• **TEXT BLOCK**
-.-.-
The implication here is clear: A third of the Northeast Blackout recommendations were related to improved cyber and physical security because the investigation showed how poor the cybersecurity of the EMS/SCADA (energy management system/supervisory control and data acquisition) systems used for managing the grid was.
These recommendations led directly to development of the North American Electric Reliability Corp. (NERC) Urgent Action 1200 standards during 2004–2005 and the creation of the NERC Critical Infrastructure Protection (CIP) standards, which we have today.
Generation was never a part of the Urgent Action 1200 standards, but attention has shifted over the past several years due to awareness that generators are a crucial part of a reliable grid.
NERC CIP Version 5
The latest edition of the NERC CIP standards should be NERC CIP Version 5. I say “should” because the Federal Energy Regulatory Commission has directed NERC to make changes to the standards that will likely result in a Version 6 in 2015. These changes cover four major areas, one of which addresses a lack of objective requirements for “Low”-impact assets. The majority of North American generating facilities that have not had specific technical and procedural regulations so far will fall into that category. (For more on determining facility and asset classifications, see “Identifying CIP Version 5 Assets in Generation” in this issue.)
-.-.-
(Element lookup records)
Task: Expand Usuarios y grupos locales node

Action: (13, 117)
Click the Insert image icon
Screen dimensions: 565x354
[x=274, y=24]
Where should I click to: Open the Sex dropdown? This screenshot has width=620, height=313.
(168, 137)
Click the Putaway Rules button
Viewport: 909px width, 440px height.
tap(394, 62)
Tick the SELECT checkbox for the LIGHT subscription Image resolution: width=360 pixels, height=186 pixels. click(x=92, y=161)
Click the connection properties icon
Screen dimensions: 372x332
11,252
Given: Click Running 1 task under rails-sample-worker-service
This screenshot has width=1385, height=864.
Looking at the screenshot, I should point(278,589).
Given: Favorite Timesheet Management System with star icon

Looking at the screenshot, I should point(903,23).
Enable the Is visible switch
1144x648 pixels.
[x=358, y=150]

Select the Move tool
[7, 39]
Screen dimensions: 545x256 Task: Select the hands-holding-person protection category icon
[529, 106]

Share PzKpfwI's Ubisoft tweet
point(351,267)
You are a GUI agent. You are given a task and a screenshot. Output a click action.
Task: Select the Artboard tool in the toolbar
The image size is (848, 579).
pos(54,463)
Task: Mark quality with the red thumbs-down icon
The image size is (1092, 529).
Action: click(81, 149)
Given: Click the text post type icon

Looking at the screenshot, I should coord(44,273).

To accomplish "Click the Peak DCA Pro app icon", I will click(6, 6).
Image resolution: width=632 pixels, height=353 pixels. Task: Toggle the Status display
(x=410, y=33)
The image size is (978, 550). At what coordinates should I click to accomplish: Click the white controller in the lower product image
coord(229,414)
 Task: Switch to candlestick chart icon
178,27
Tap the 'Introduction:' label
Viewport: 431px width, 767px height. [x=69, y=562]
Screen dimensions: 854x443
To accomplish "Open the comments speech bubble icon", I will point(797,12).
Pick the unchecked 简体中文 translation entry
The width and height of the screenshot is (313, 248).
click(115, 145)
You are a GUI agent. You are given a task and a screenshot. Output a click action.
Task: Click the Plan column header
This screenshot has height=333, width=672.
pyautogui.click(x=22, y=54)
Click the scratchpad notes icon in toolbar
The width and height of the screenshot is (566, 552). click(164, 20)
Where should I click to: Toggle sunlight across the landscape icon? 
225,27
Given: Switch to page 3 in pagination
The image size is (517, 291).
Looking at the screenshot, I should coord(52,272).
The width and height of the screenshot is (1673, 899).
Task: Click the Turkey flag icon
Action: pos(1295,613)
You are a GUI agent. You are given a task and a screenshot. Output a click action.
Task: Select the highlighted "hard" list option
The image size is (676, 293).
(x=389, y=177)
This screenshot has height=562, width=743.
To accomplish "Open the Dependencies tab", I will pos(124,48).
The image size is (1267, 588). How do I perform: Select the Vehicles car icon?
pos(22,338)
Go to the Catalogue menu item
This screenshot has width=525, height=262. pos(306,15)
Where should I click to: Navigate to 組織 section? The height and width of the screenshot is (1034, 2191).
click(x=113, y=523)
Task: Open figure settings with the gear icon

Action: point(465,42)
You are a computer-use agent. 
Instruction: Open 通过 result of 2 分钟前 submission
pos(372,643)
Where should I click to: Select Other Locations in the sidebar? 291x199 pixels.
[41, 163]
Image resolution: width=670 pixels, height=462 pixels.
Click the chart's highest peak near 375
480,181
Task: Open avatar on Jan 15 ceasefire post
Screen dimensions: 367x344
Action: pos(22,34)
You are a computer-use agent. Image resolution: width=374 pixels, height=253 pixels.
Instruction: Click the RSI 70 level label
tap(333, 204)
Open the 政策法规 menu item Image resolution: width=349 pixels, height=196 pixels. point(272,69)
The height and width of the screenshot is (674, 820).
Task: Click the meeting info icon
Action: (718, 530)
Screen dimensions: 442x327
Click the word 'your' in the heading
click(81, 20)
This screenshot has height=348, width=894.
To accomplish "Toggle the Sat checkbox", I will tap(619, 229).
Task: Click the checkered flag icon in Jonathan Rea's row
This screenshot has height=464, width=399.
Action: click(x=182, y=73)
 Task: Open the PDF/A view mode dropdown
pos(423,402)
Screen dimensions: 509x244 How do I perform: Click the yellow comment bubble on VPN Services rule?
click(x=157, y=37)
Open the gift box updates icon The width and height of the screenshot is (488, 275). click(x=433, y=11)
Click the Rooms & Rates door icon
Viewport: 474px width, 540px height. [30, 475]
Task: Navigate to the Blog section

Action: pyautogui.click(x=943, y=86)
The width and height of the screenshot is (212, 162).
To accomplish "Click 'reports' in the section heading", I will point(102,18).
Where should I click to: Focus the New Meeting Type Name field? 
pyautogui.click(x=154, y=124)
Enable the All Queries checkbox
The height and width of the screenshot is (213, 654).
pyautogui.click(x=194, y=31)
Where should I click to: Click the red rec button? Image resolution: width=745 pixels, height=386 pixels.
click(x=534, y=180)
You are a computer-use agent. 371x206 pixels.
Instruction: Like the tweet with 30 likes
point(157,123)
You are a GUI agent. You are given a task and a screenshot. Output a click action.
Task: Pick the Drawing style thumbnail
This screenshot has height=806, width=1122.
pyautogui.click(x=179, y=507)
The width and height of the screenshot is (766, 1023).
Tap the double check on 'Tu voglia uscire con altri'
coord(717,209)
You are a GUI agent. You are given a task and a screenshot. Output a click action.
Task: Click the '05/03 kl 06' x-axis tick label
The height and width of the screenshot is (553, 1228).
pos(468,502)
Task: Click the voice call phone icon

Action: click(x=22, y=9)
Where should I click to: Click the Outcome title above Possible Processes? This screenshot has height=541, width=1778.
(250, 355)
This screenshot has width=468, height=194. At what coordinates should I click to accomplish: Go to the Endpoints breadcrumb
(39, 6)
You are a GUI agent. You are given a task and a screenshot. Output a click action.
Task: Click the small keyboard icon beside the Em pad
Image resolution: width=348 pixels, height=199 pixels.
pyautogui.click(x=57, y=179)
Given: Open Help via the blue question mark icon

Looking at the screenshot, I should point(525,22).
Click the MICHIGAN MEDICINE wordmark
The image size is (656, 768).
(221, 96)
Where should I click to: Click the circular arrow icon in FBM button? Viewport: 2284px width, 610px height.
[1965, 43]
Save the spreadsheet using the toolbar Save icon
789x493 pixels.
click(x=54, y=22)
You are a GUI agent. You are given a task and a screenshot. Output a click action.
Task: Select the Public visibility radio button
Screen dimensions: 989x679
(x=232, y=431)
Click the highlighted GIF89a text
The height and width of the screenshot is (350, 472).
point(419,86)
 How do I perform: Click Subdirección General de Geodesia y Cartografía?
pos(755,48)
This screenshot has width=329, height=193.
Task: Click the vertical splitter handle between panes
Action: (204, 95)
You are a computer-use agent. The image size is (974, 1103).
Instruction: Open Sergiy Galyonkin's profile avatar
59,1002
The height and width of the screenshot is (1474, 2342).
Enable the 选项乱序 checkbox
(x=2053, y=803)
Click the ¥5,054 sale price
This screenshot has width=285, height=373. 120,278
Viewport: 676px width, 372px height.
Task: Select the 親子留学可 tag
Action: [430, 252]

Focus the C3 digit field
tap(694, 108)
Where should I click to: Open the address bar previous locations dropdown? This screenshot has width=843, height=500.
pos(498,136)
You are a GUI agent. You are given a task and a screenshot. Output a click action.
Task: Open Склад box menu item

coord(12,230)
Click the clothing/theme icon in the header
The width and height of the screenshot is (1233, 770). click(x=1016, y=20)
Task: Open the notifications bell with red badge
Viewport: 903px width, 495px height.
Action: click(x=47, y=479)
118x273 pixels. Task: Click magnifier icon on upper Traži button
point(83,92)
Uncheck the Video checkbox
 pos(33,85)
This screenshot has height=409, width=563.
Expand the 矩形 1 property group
-.-.-
• **TASK INSTRUCTIONS**
A) In the passage on power grid security, what share of the Northeast Blackout recommendations concerned improved cyber and physical security?
B) Reproduce the section of the passage on power grid security starting at "These recommendations led" and ending at "we have today.".

• **WORKED ANSWERS**
A) A third of them.

B)
These recommendations led directly to development of the North American Electric Reliability Corp. (NERC) Urgent Action 1200 standards during 2004–2005 and the creation of the NERC Critical Infrastructure Protection (CIP) standards, which we have today.